A partir daí, o processo seguiu o seu curso. Devagar, como quase tudo o que passa pelos tribunais. Houve requerimentos, avaliações, notificações e também as inevitáveis tentativas de João para resolver “a bem”, desde que fosse nos termos que lhe convinham. Ana compareceu às reuniões, escutou o que havia para escutar e respondeu sempre de forma breve.

Maria telefonou-lhe uma vez. Disse que Ana ainda se havia de arrepender e que a vida sabia castigar quem fazia mal aos outros. Ana ouviu até ao fim e respondeu apenas:

— Fica registada a sua opinião.

Depois despediu-se com educação e desligou.

O tribunal demorou três meses a apreciar o caso. Ana apresentou um dossiê completo: escritura, provas da origem das suas poupanças pessoais, histórico das prestações do crédito à habitação e todos os documentos que mostravam que a maior parte dos pagamentos tinha saído da sua conta.

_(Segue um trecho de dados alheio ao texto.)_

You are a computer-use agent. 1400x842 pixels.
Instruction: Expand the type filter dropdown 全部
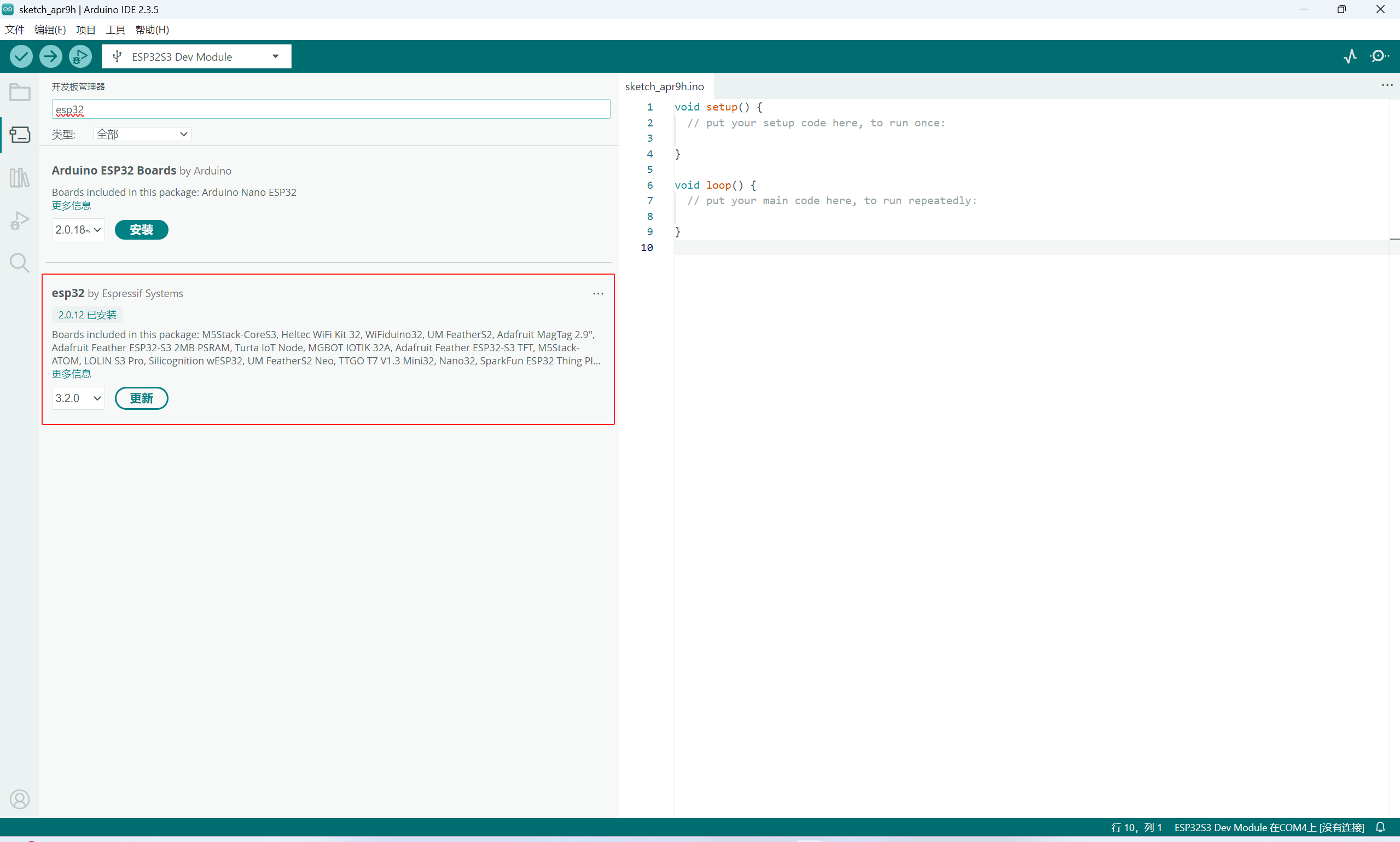pyautogui.click(x=142, y=134)
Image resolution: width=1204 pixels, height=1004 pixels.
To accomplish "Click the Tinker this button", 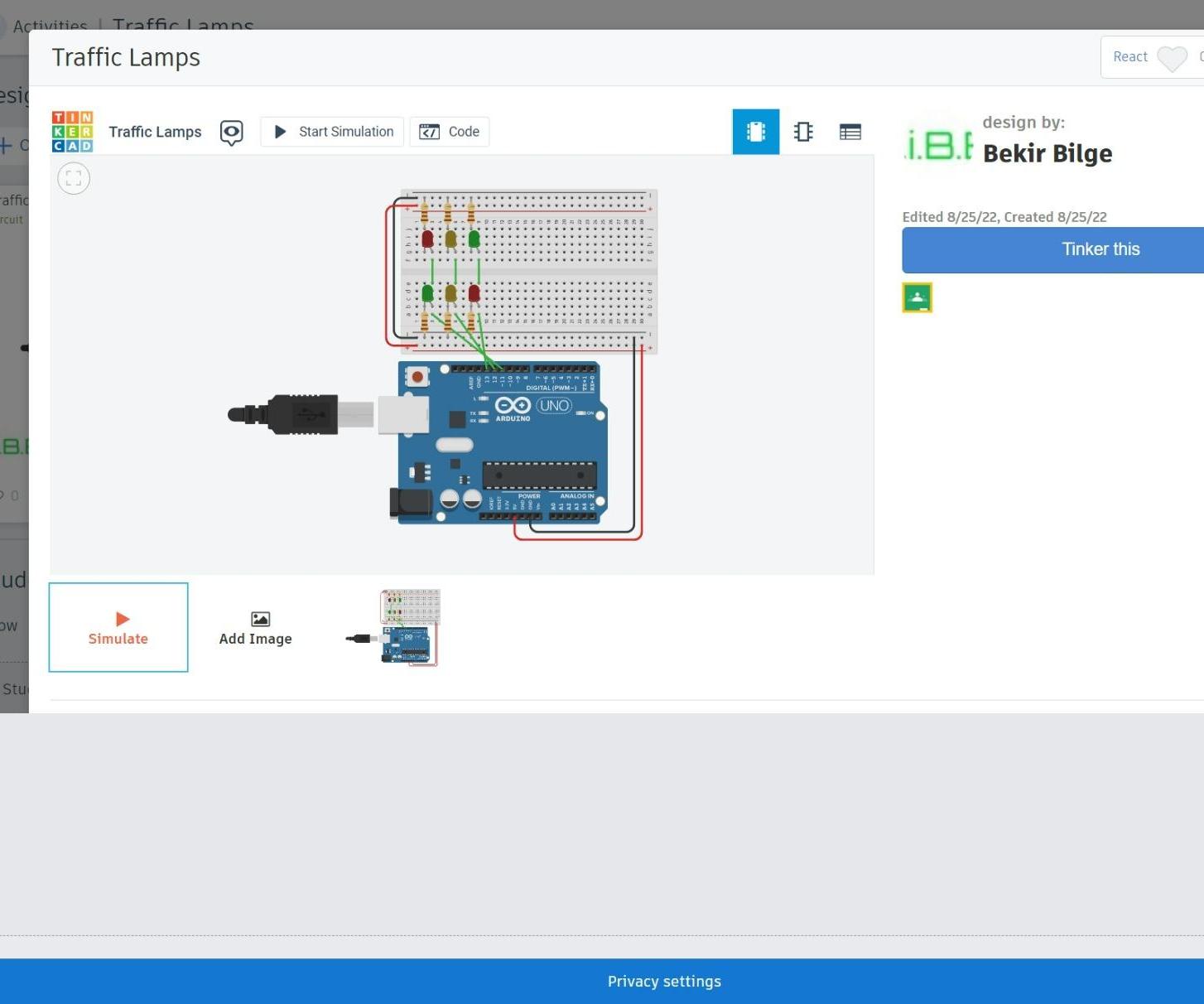I will pyautogui.click(x=1100, y=249).
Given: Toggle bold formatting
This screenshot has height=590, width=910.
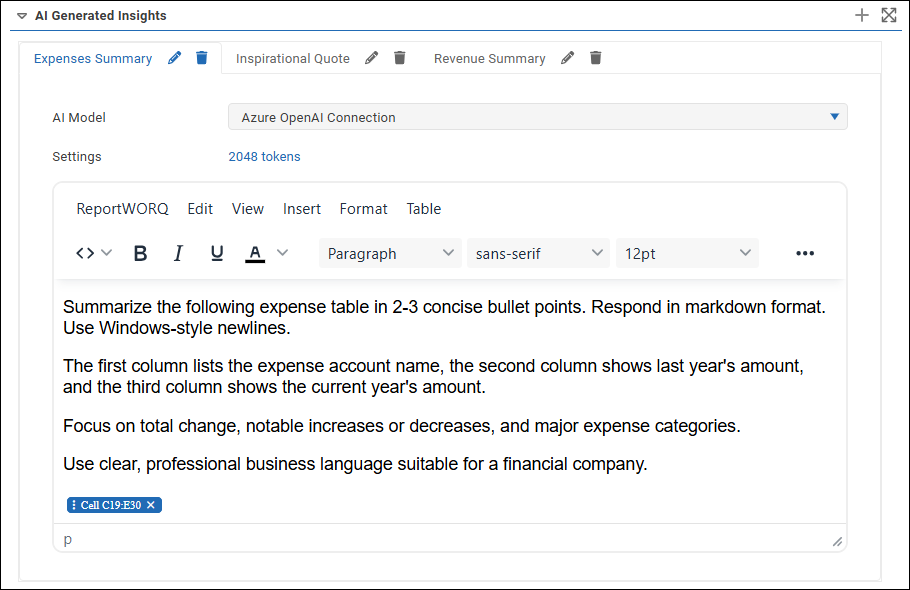Looking at the screenshot, I should [140, 254].
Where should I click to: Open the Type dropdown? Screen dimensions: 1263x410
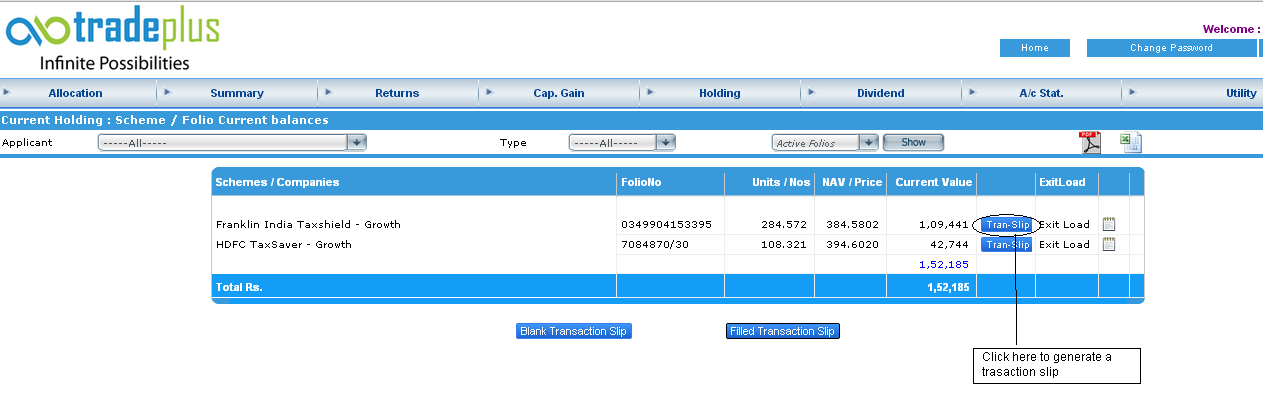[666, 143]
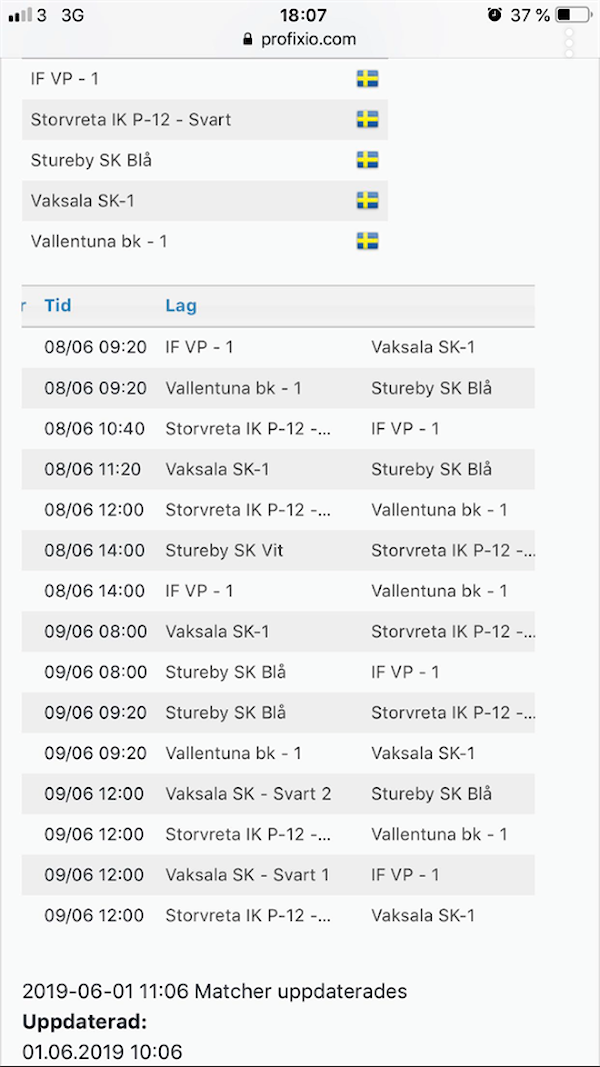Select Vallentuna bk - 1 in team list
The width and height of the screenshot is (600, 1067).
point(99,241)
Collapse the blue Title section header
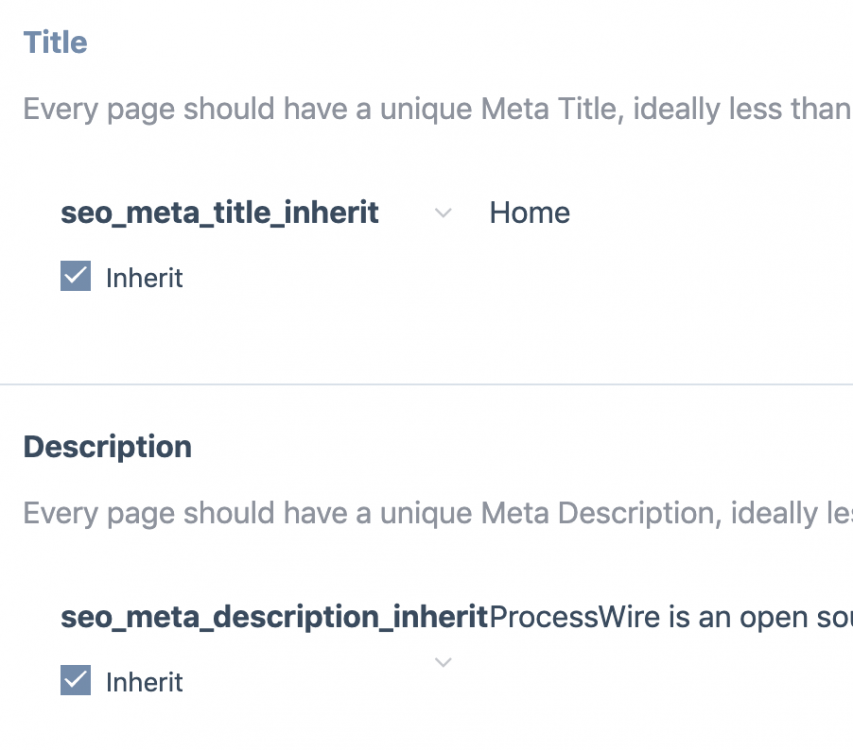The height and width of the screenshot is (750, 853). [56, 43]
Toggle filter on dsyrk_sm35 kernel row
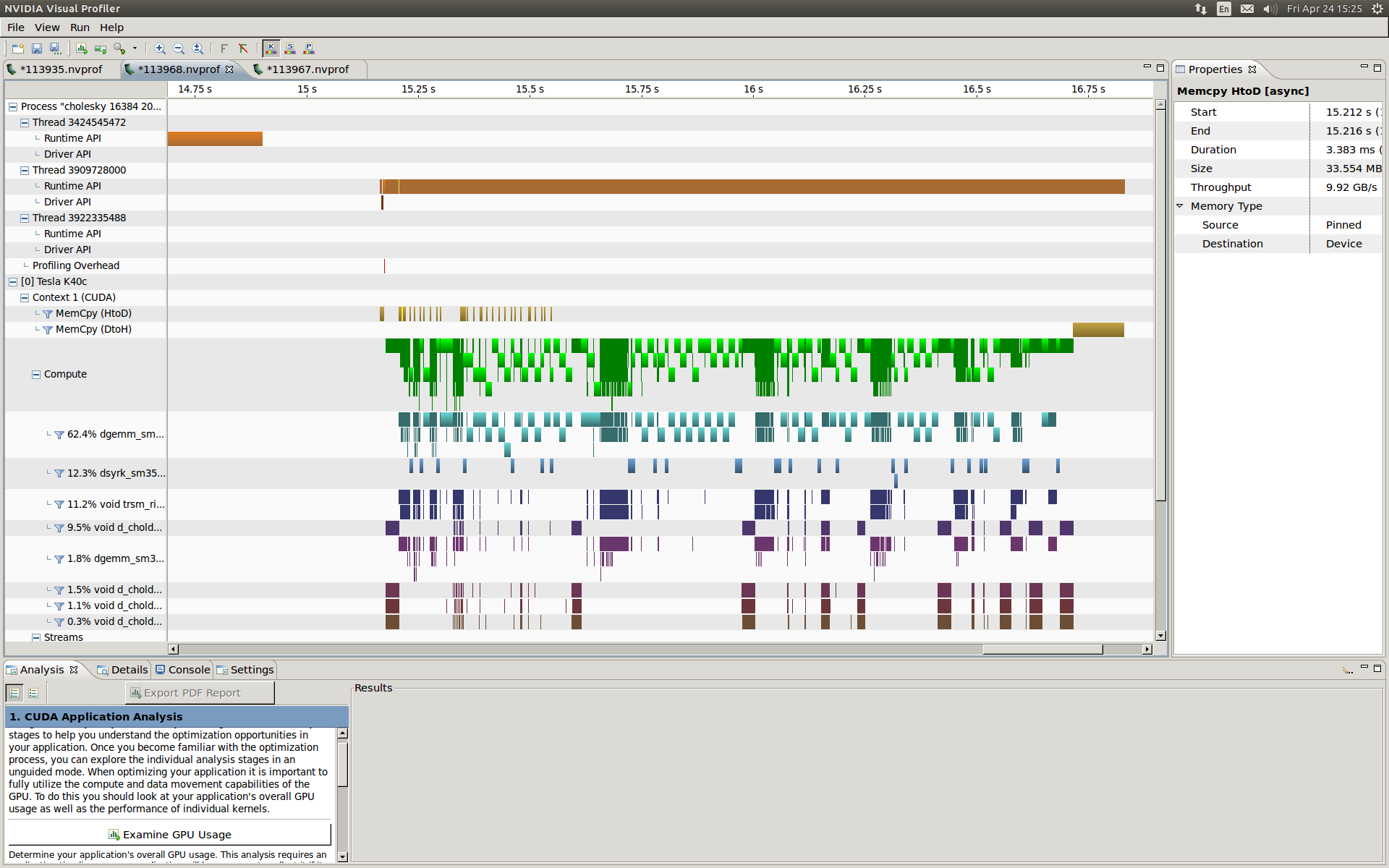The width and height of the screenshot is (1389, 868). click(x=59, y=474)
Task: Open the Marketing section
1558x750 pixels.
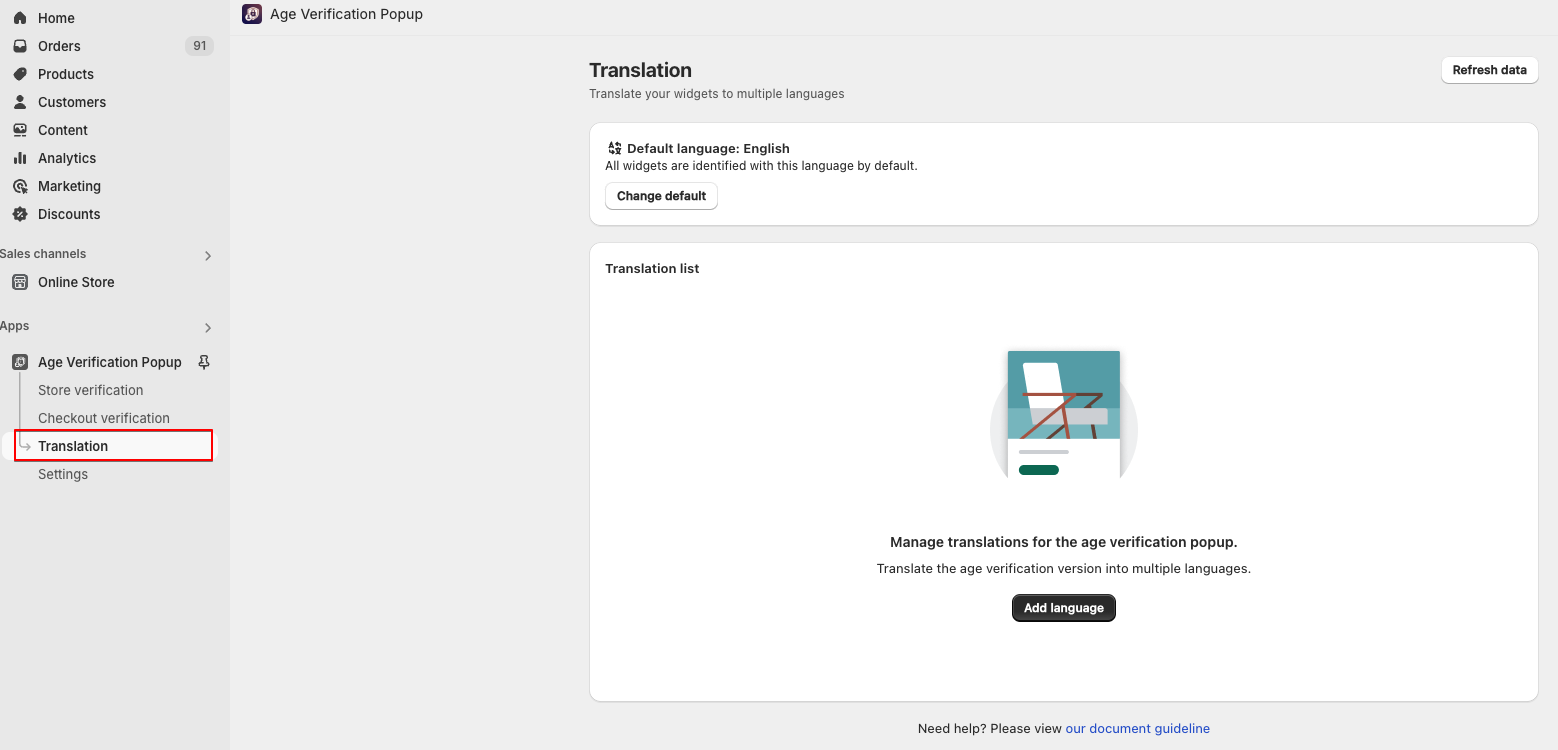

João tentou contestar a divisão das quotas, mas o advogado dele teve de trabalhar com o que existia. E o que existia não era muito.

A decisão reconheceu a Ana dois terços da casa. João recebeu uma compensação monetária proporcional ao contributo real que tinha dado. Maria não recebeu absolutamente nada, porque nunca tivera qualquer direito sobre aquele imóvel. Durante anos, apenas ninguém se dera ao trabalho de lho recordar.

Ana soube da decisão numa terça-feira vulgar, durante a pausa para almoço. Leu a mensagem da advogada no telemóvel, pousou-o ao lado do prato e acabou a sopa antes de voltar ao trabalho.

Um mês depois de tudo ficar formalizado, comprou um vaso novo para o ficus. Era grande, de cerâmica, num tom terracota quente. Com cuidado, retirou a planta do recipiente antigo, soltou a terra presa às raízes e transplantou-a para a nova casa. Depois colocou-a no mesmo lugar de sempre, junto à janela.

Nos primeiros dias, o ficus pareceu ressentir-se. As folhas inclinaram-se um pouco, como acontece quando uma planta é mudada de sítio ou de espaço. Mas, aos poucos, recuperou. Endireitou-se, ganhou firmeza e começou outra vez a procurar a luz.

Ana observava-o de manhã, com a chávena de café entre as mãos, e pensava que talvez ele precisasse de mais espaço havia muito tempo.

Só que, até então, ninguém o tinha transplantado.